Leer Maneras de vivir, del sevillano Francisco José Cruz, publicado hace
un par de meses por Trilce Ediciones, nos introduce en un mundo poético trazado
con sabiduría e intuición muy precisas. La realidad aparece vista desde ángulos
inéditos, en versos que se despliegan alejándose en todo momento del énfasis
innecesario o de la inocua cotidianidad. El poeta sevillano, en estas páginas,
nos descubre la naturaleza íntima y las sombras de lo que, al ser observado,
experimenta un nacimiento o renacimiento en el poema. Como si el reto fuera (y
es) adentrarse en lo más profundo de la materia y luego volver a la superficie,
es decir, al poema, con todo lo encontrado.
Lo
que no vemos
Ya desde «El funambulista», el
primer poema del libro, asoma la realidad vista desde un ángulo inusual, desde
el techo del mundo visible urbano que son las azoteas.
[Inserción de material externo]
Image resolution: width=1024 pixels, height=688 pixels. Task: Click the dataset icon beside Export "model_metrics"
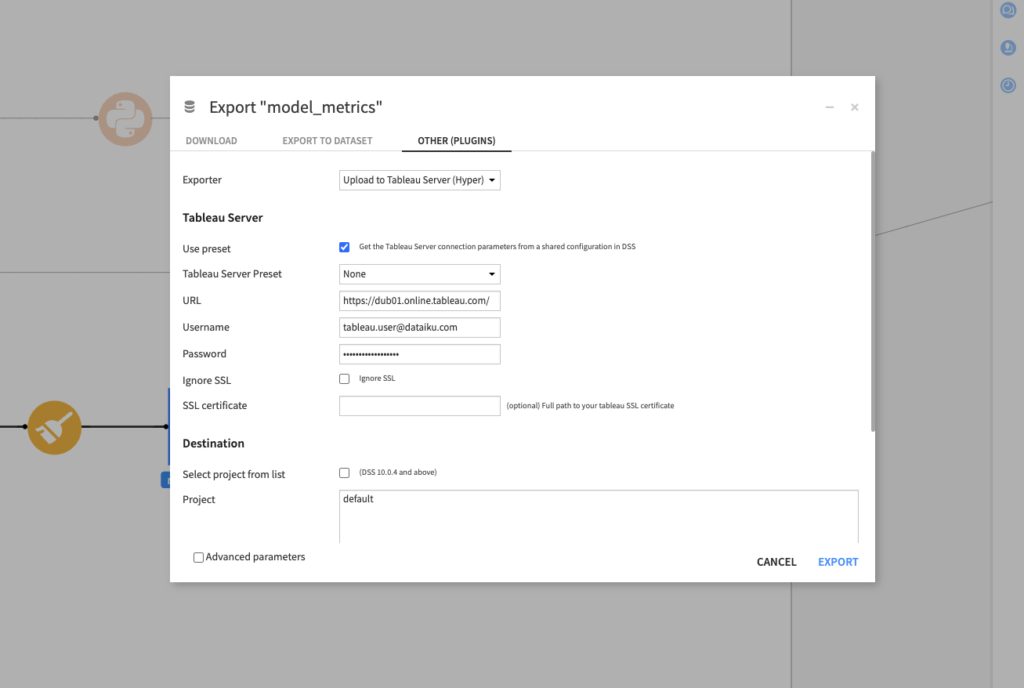click(x=189, y=106)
Desde ellas el día
«lento pasa / de puntillas al lado que no vemos». (Por cierto, podemos
encontrar poemas sobre esta visión de las azoteas como miradores de los puntos
ciegos de nuestra cotidianidad en algunos poetas de este lado del mar, como
Antonio Deltoro, Fabio Morábito y Eduardo Hurtado). Ese día que, aunque no lo
sepamos, se encarga de mantenerse en equilibrio para que nosotros no perdamos
el nuestro y descubramos que «el cuerpo del día es un fantasma / un don nadie
buscando su materia». Entre lo que vemos o no vemos y lo que acaso no
alcanzamos a intuir, late todo el espectro de posibilidades de relación con el
mundo: así, en «El visitado», se entabla un diálogo de ciegos entre la imagen
reflejada en el espejo (el visitado) y el espejo mismo, en sus momentos de soledad,
mientras atraviesa los «intervalos secretos en los que no me mira» el
propietario, por así decirlo, de la imagen, o al menos de la posibilidad de
reflejarla.
El
poeta se pregunta constantemente por la naturaleza de la mirada, y sus
palabras, que son sus instrumentos de visión, llegan a cualquier espacio o
edad: el descubrimiento de una niña de lo que son y para lo que sirven las
puertas, y lo que pueden esconder («Manera de jugar»); la percepción de la
naturaleza rebelde del poema («El travieso»); el tronco ya seco que no crecerá,
aunque siga hundido en la tierra («A palo seco»); la mesa que ha atravesado
generaciones e historias familiares para terminar en un rincón de la memoria y
de la casa («Manera de envejecer»). En los versos de Francisco José Cruz se
realizan transformaciones, procesos donde vemos a la materia del mundo pasar de
un estado a otro, de un tiempo a otro, con suavidad o abruptamente: el barro es
una voz que vive mediante las manos que la trabajan y le dan un cuerpo; la mesa
y el árbol comparten no sólo la materia de que están formados sino conductas e
intenciones. De la misma forma, en los animales que en estos poemas nos miran
desde el aire muerto de los zoológicos podemos ver retratos no muy lejanos de
la condición humana, atrapada entre la intemperie y la mudez:
Casi todos
los días deambula por la calle
un grito
llevando de
la garganta a un hombre,
exponiéndolo
al sol y a la lluvia,
al tráfico
sin tregua,
y dejándolo
en el centro
de su misma intemperie
cada vez que
se calla.
«Ido»
El
rastro de la presencia
La mirada del poeta, así,
restituye el tránsito y los lazos entre vivos y muertos («Mis padres»), entre
el bosque y el erial («Maneras de desarbolar»), la noche y el día («La
costurera y el mendigo»), la memoria y el olvido («Manera de decir»). La
entrevista al poeta que se incluye en las últimas páginas del libro, realizada
al alimón por Antonio Deltoro y Fabio Morábito nos muestra a un creador con una
clara conciencia de los aspectos y procesos de la realidad que le interesa
mostrar en su obra: «Más que recordar que el tiempo pasa, busco mostrar lo que
deja a su paso o la interrupción brusca de su paso apenas iniciado, como si no
fuera el tiempo el que destruye, sino el azar, algo ajeno al tiempo. Se crea
así un estado de perplejidad, no de nostalgia. Trato de dar una presencia a
cuanto ya no la tiene».
A nosotros, lectores, nos toca sumergirnos en la
iluminada, felizmente compleja superficie de la escritura de Francisco José
Cruz, y deletrear, con sus luces y sombras, las nuevas maneras de decir (y de
vivir, por consiguiente) que el poeta nos propone.